日本国内で放送された宗教関連番組のレビューです。

太陽帝国の新たな伝説~もうひとつのマチュピチュを求めて~

2012/09/16 (Sun) 21:00~22:54 BS朝日
キーワード
農業、太陽崇拝、自然、誇りの伝承
参考
番組公式
 15世紀から16世紀にかけて栄え、現在のコロンビア南部からチリ中部まで、その広大な土地を制したインカ帝国。その遺跡として現存するマチュピチュについて、その謎と魅力をインカの誇りと共に追いかける。番組は、現地取材とナレーションによる解説を軸に旅仕立てにして進められていく。マチュピチュは、南米ペルーに位置し、1983年にユネスコ世界遺産に指定されたが、未だ解明されていない謎の多い遺跡である。
 前半は、マチュピチュの謎、とりわけマチュピチュの短期間で成し得た繁栄の秘密について探る。
 その秘密を探る鍵となるのが、太陽崇拝であるという。信仰は人々の求心力を生み、帝国統治の礎となり、高度な文化が生まれていった。農業を基本としたインカの人々は、日時計によって作付けや収穫の時期を計り、高度な石の加工技術を用いて、農業に必要な灌漑施設を作り、丈夫な石壁建築で豊穣なる実りを支えたのである。マチュピチュを含め、各地で得た作物は、首都を通して帝国中に流通した。

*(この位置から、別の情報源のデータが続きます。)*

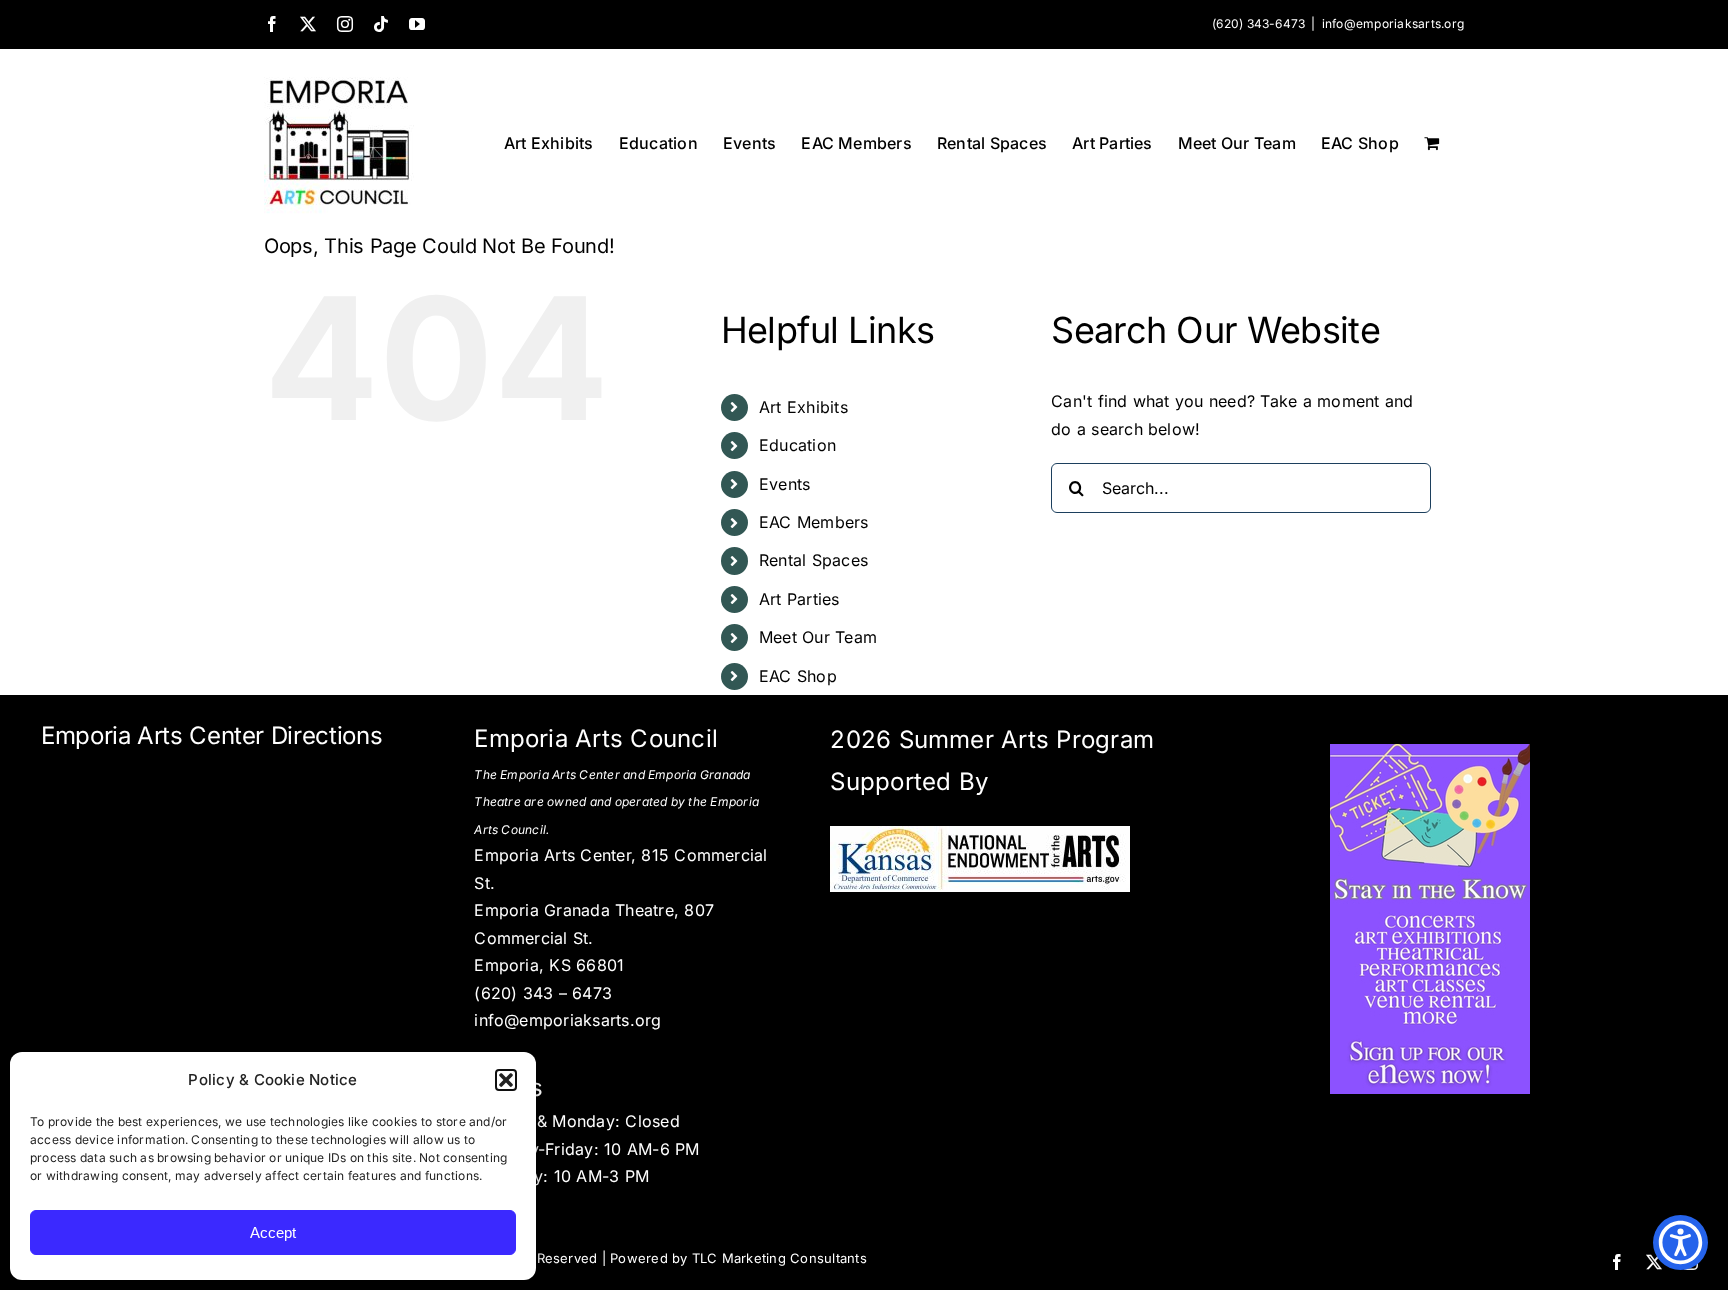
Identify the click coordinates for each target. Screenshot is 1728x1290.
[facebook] (1617, 1262)
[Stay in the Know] (1430, 752)
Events (784, 484)
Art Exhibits (803, 407)
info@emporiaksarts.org (1393, 23)
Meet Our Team (818, 637)
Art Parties (799, 599)
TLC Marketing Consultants (779, 1258)
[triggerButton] (1680, 1242)
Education (797, 445)
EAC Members (814, 522)
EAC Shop (798, 676)
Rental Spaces (813, 560)
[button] (506, 1080)
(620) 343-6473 (1258, 23)
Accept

太陽崇拝は、農業の振興と深く関わりがあったと考えられ、先祖代々の自然に対する豊富な知識と人々の大変な労力、そして自然の恵みの下、インカ帝国は豊かな暮らしを得たのだと、番組は説明する。
 後半は、複数都市の連携という観点から、インカ帝国にとってのマチュピチュの存在理由を考える。
 未だ発掘中のチョケキラオ遺跡は、インカ最後の都市であり、マチュピチュと多くの共通点があり、農産物の集積を担い、インカ帝国の物流網を支えたと考えられている。そして、驚くべきことにこうした天空都市がまだ近くの密林の中に眠っている可能性があるのだ。実際、2012年6月にマチュピチュ周辺でインカラカイという新たな遺跡が発見された。ここにマチュピチュの水路が流れていたと考えられ、マチュピチュ遺跡とインカラカイ遺跡は繋がった都市の一部であった可能性があることが分かった。マチュピチュ遺跡は、今まで王家の離宮として考えられていたが、要塞都市であったという新しい見方も出てきている。
 スペインによる征服の後、インカ帝国は滅んだが、インカの誇りは歌に乗せて脈々と受けつがれてきた。現代に生きる我々が、マチュピチュ遺跡に魅かれるのは、自然を畏れ、敬い、自然と共に生きてきたインカ文明に、失われた人類の理想をみるのかもしれない。さらに先祖と自然の恵みに感謝しながら、正しく勤勉に今を生きること、そして、子孫にその芳醇な恵みを伝えることの大切さを、マチュピチュは教えてくれているのだと、番組は結ばれる。